Dal romanzo Catholique Anonyme, autobiografica opera di successo del marito Thierry Bizot, Anne Giafferi trae la sceneggiatura per una pellicola che narra del singolare e quasi casuale incontro di un uomo materiale e pragmatico, l’affascinante Antoine, con la fede e la spiritualità religiosa. Con uno sguardo acuto e inequivocabilmente femminile, la Giafferi affronta il difficile tema della scoperta di Dio attraverso l’essere figlio e padre, affidando il ritratto cinematografico del protagonista maschile all'interpretazione di Eric Caravaca e circondandolo di interessanti comprimari, come Jean-Luc Bideau – l’algido padre – e Valérie Bonneton – l'angelica sorella Hortense. L’amore inatteso è una trasposizione coraggiosa, della quale va di certo lodato l’aver osato mettere su pellicola un tema di grande profondità come la scoperta della fede da parte della classe media laica; tuttavia, di contro a tanto scavare tra le contraddizioni del protagonista, la pellicola della Giafferi va meno in fondo di quanto proclami. Di contro ad un’intenzione filosofeggiante e semi-teologica, la sceneggiatura incompleta, buonista e prevedibile, più che di un lieto fine, conduce ad un lungo ed estenuante dissertare tra ratio e fede.

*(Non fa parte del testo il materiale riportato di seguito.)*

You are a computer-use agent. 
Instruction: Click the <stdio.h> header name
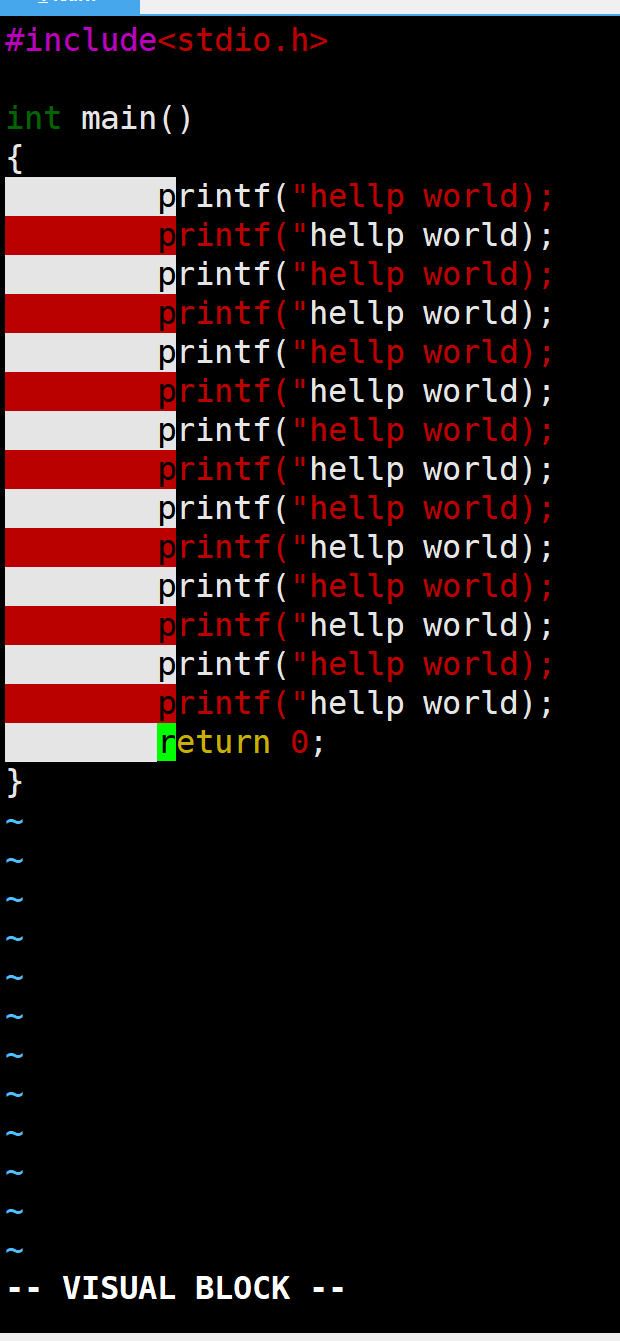coord(243,41)
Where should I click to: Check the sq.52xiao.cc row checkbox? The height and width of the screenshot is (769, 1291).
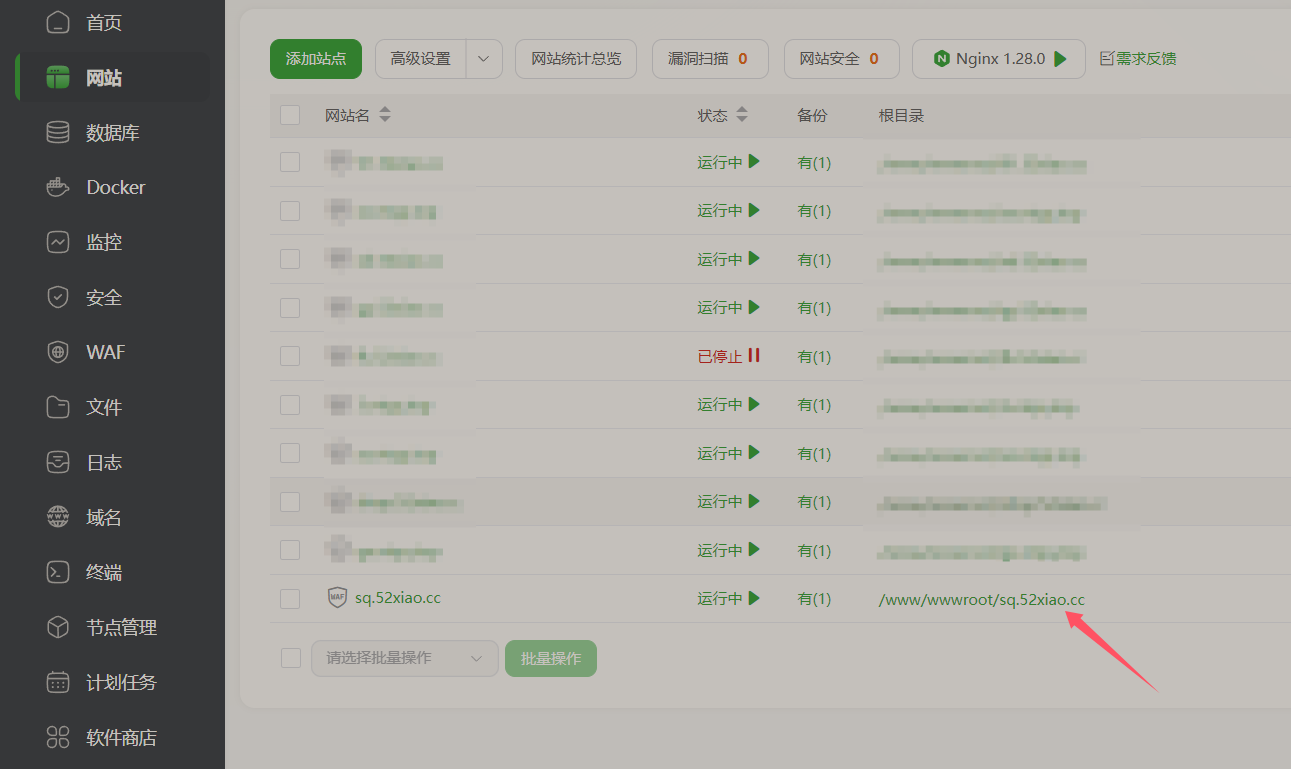coord(290,599)
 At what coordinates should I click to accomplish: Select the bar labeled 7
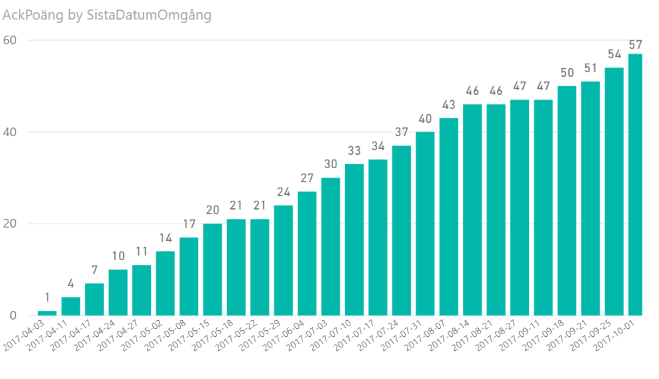tap(95, 299)
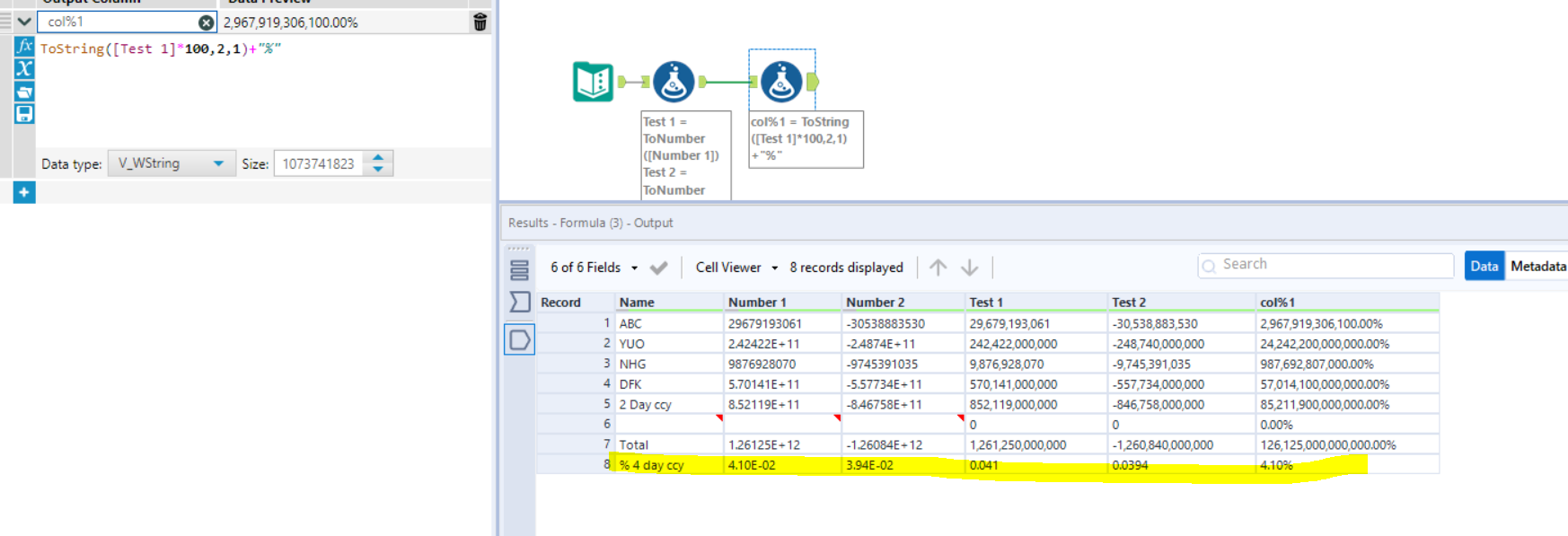Click the sigma summary view icon
The image size is (1568, 536).
pyautogui.click(x=519, y=302)
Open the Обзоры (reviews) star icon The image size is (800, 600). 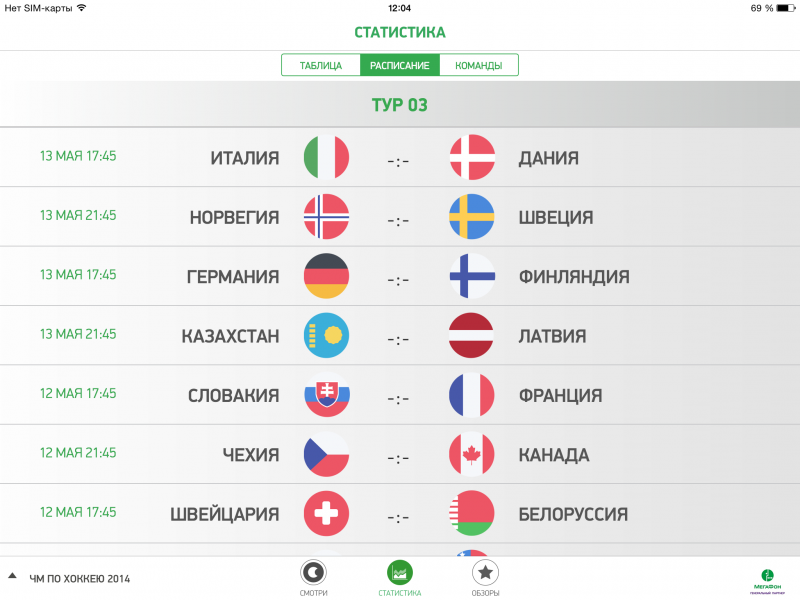coord(485,573)
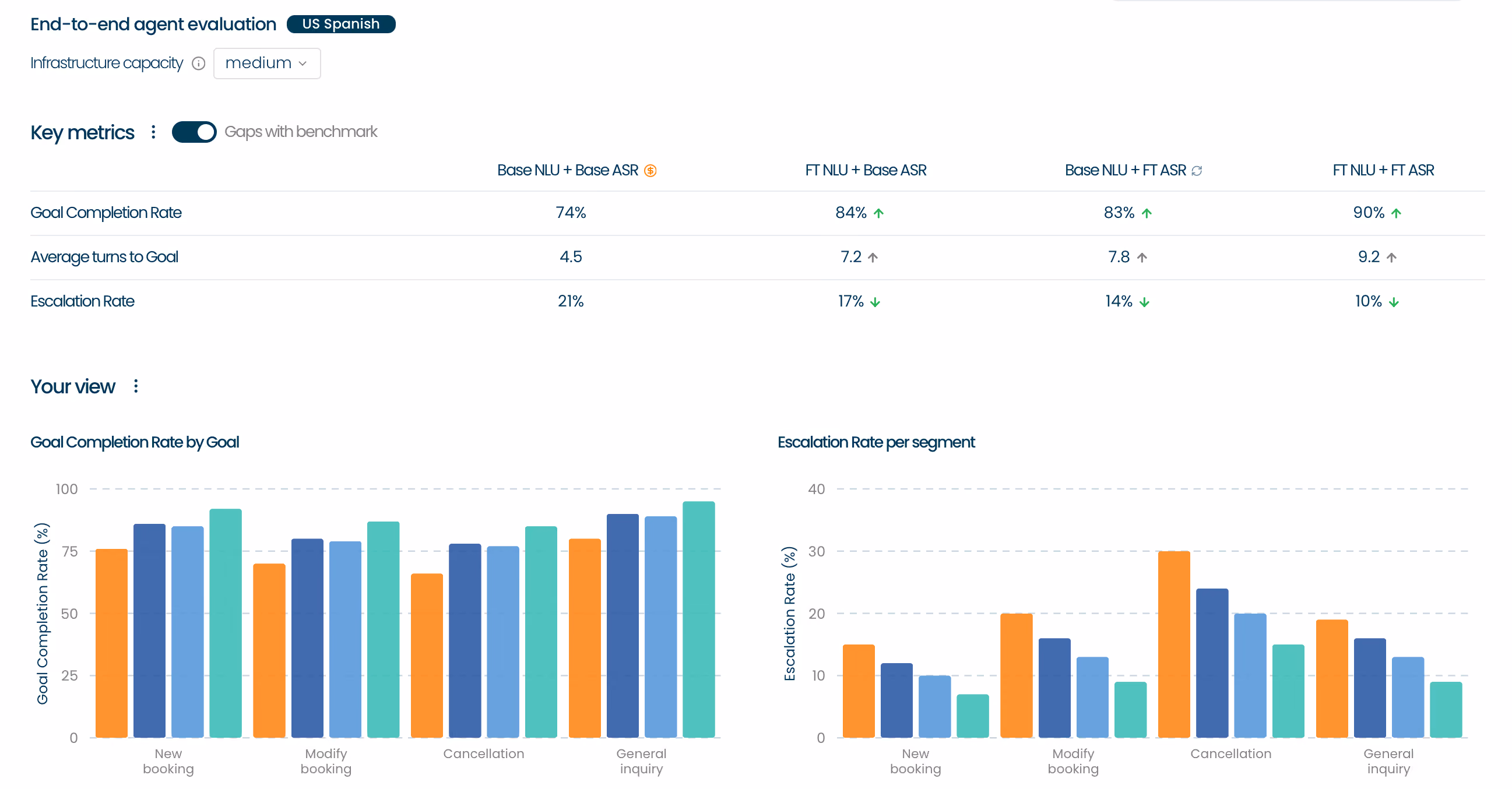
Task: Click the Goal Completion Rate row label
Action: click(106, 212)
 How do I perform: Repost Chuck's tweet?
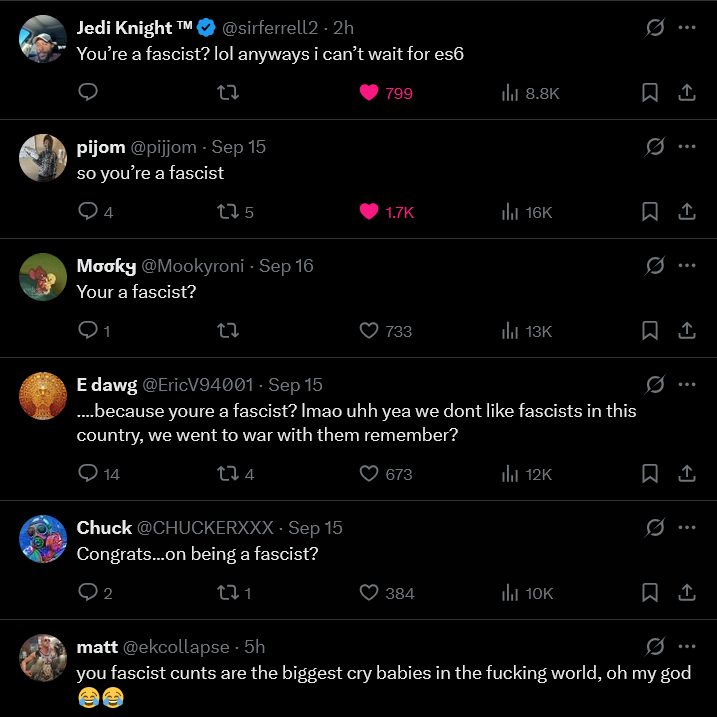click(228, 593)
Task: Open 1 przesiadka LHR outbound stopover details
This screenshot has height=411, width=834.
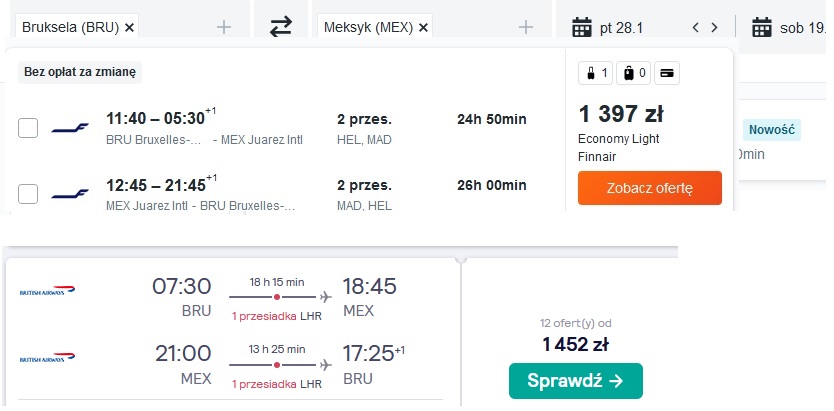Action: pos(277,316)
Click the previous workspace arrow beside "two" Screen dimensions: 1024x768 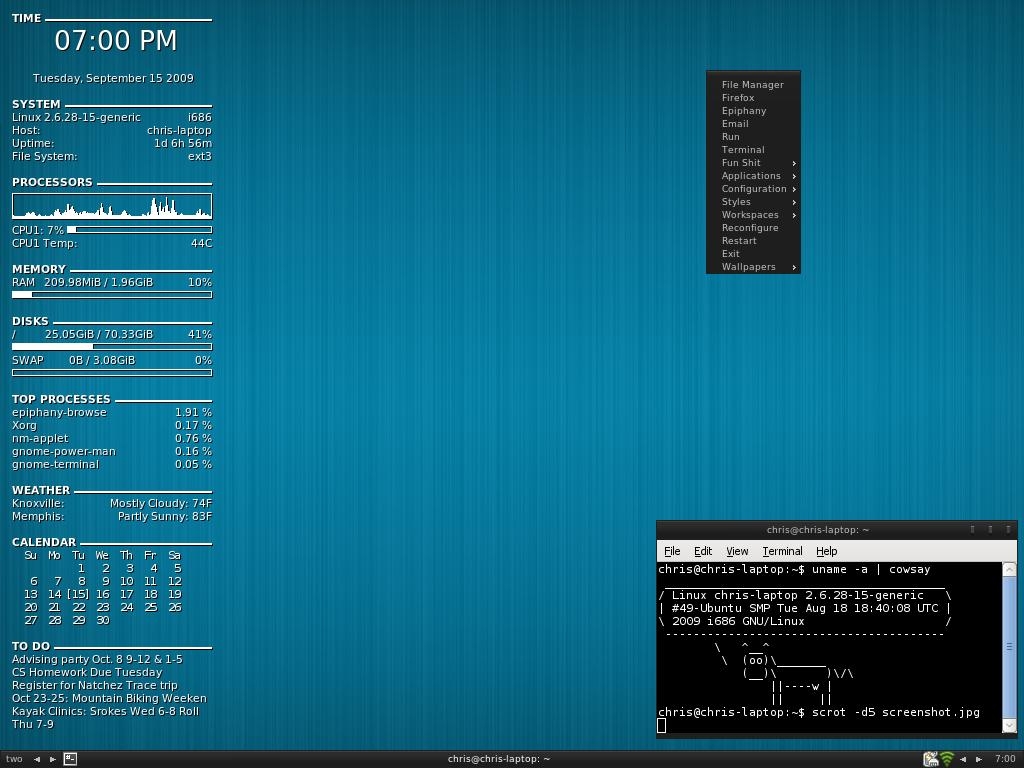point(37,759)
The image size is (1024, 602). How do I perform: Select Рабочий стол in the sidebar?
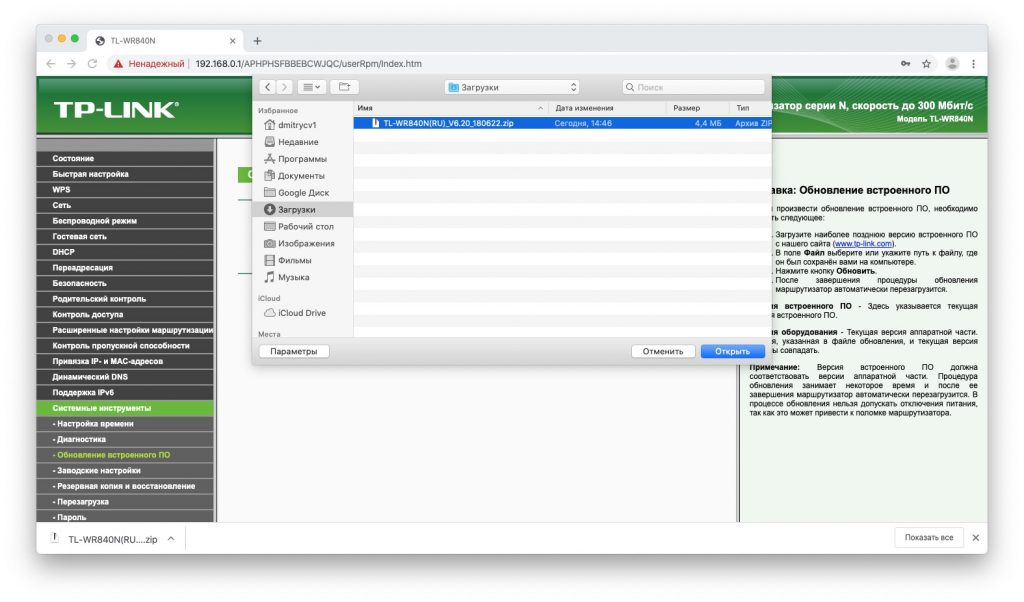click(305, 227)
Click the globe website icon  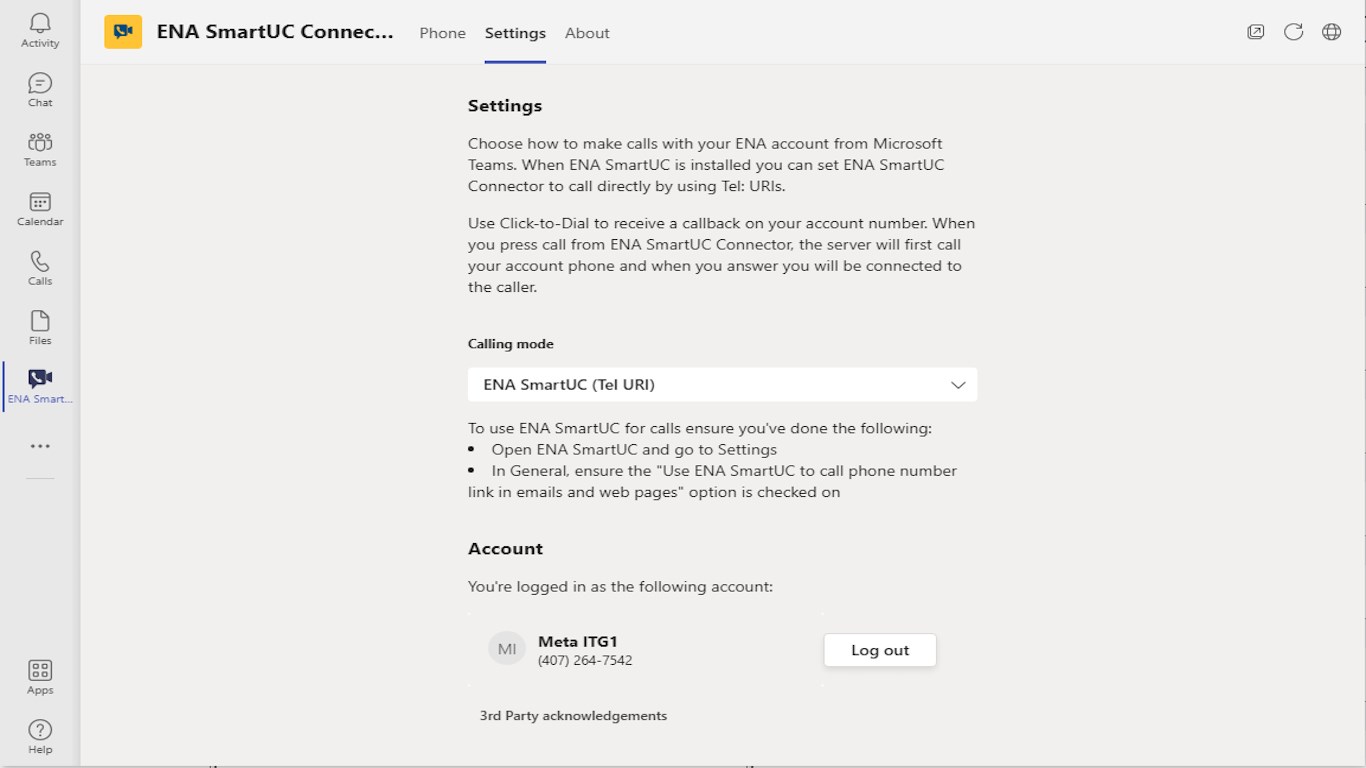click(x=1332, y=32)
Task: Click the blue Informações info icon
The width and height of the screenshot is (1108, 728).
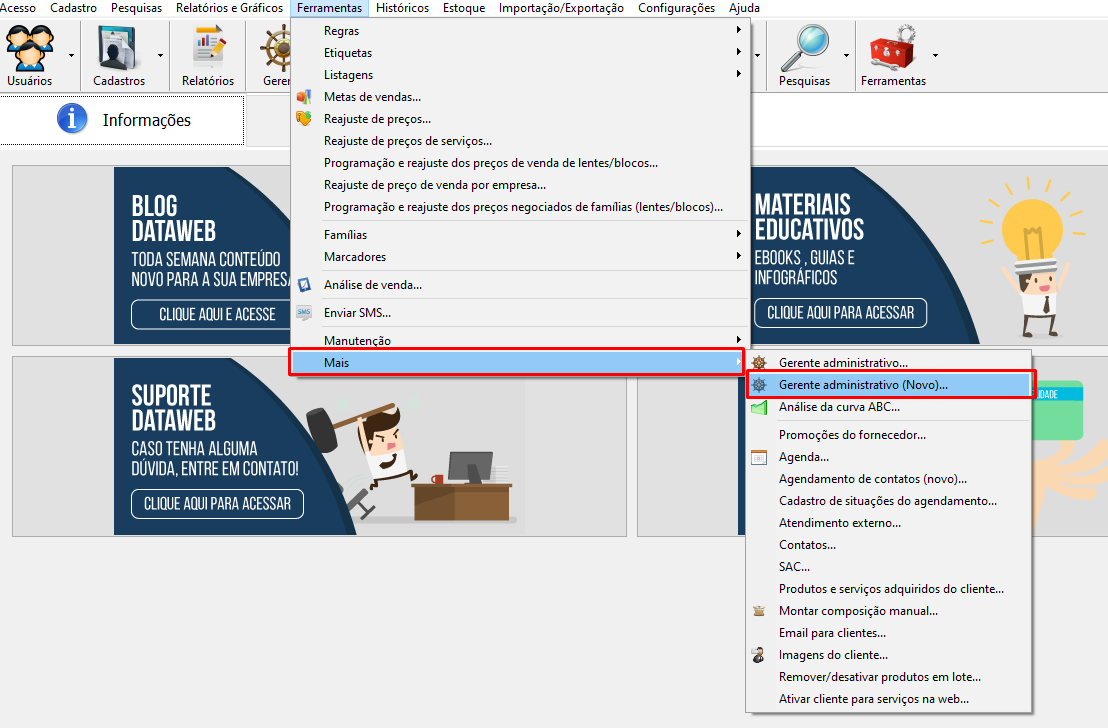Action: coord(72,120)
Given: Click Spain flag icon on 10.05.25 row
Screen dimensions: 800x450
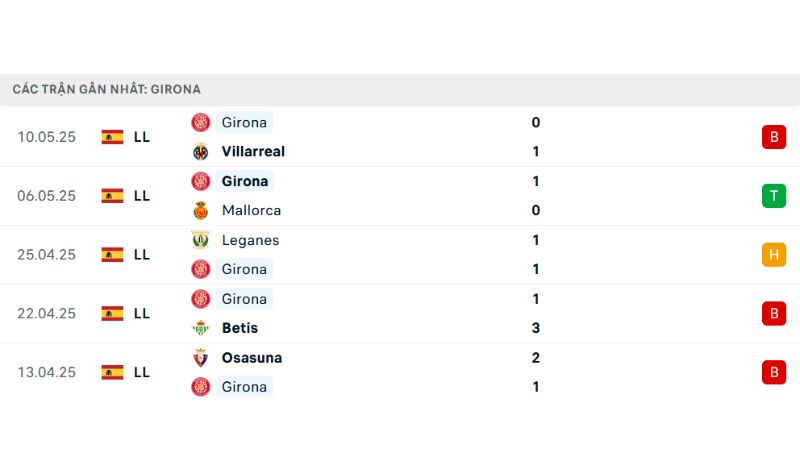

Per essere una pellicola che narra della scoperta di un'insperata e provvidenziale spiritualità, è merito di Anne Giafferi fuggire qualsiasi sguardo evangelizzatore e anzi mantenere lungo tutta le pellicola una lieve verve polemica, specie nel dipingere il rapporto fra la Chiesa e i suoi fedeli. Ma proprio in questo presentare - a tratti anche con una discreta e intelligente ironia - gli stereotipi della Chiesa cattolica, i limiti di comunicazione e il mancato incontro fra credenti e atei, che L’amore inatteso appare concettualmente confuso: il rapporto tra l’istituzione Chiesa e i suoi adepti e l’ansiotica ricerca di spiritualità dell’uomo moderno si alternano nel mirino della regista, senza che si punti coerentemente a nessuno dei due. Come se non facesse alcuna differenza, la Giafferi liquida il messaggio cattolico con sbrigativa approssimazione, infondendo invece maggior cura nella raffigurazione psicanalitica della crisi esistenziale individuale, attraverso la gestione complicata dei propri affetti (il figlio, il padre, il fratello, la moglie). Seppure costruita con grande garbo in stile d’oltralpe, tra silenzi e riflessioni, la “conversione” di Antoine, quarantenne benestante e colto, manca il cuore dello spettatore. Mentre lungo tutta la pellicola il film mantiene un certo distacco, solo il monologo finale di Antoine, una soluzione verbosa ma di grande empatia, riporta il film ad una dimensione intima e toccante, ma ormai straniante. Né il ritrovato fervore religioso del protagonista, né il disincantato distacco dei suoi parenti riescono a trovare piena rappresentazione nella pellicola. Se è vero che di un altro tetro film francese, dotato di una morale e di una filosofia del tutto fine a se stesse, il cinema non sentiva certo la mancanza, è altrettanto vero che, colpa anche di un ritmo e di tempi davvero troppo lenti, L’amore inatteso si configura come una versione snob e sterile della parabola del figliol prodigo, che annoia prima ancora di far riflettere. A dispetto della grande profusione di sentimenti diffusi e dell'accuratezza formale, la Giafferi dirige un film ricercato ed elegante, una pellicola di bella grafia ma di contenuto incerto.